1000 Days in 150 Seconds

August 21st, 2006 by katherine

Last week on YouTube I stumbled across this remarkable three-minute video piece. The filmmaker, Ahree Lee, took a picture of herself in the same pose, before the same white wall, with the same neutral facial expression, every day for three years. In 2004, she strung the images together and compressed each one into a fraction of a second to make the video. It’s a remarkable piece, a simple idea that took a lot of follow-through and discipline to make real.

Watching it, we see hairstyles and glasses come and go, while the artist’s face remains fundamentally the same. The film got me thinking about personal media, and how it can be visual as well as text-based. I’m a writer, and when I think ‘autobiography,’ I
immediately think of something that’s written. But visual self-portraiture has existed as a genre for hundreds if not thousands of years.

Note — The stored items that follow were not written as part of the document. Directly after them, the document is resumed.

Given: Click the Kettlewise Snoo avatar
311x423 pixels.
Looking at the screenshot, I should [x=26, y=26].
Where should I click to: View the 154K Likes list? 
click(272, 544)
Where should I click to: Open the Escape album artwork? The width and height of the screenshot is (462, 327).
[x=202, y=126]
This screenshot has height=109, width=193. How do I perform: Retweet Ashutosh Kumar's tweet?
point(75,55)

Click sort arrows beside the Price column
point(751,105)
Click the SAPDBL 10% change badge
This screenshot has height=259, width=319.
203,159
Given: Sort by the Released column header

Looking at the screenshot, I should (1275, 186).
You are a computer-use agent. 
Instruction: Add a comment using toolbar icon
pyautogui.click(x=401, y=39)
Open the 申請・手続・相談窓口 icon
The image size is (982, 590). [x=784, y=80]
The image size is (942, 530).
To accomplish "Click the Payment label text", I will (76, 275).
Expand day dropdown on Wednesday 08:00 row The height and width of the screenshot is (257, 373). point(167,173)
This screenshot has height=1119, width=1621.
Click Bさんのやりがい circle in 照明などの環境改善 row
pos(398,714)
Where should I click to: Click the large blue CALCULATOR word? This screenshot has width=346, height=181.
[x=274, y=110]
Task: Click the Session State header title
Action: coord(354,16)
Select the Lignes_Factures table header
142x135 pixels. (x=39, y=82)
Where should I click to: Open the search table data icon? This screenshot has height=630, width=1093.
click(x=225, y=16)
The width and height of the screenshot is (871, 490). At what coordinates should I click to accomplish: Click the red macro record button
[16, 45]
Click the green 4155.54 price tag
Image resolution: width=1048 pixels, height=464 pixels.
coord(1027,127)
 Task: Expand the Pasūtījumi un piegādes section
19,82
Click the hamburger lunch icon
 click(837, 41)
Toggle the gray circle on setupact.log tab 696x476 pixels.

Ahree Lee’s work is unique because it exemplifies the possibilities that new technologies have opened up for the artistic expression and presentation of the self. And it’s interesting because it’s spread out over time, as opposed to the static, snapshot-like representation that ’self-portrait’ first brings to mind.

In a way, Ahree Lee’s video reminds me of Chuck Close’s oeuvre. And it got me wondering: does anyone know of other examples of self-portraiture that deal with the passage of time?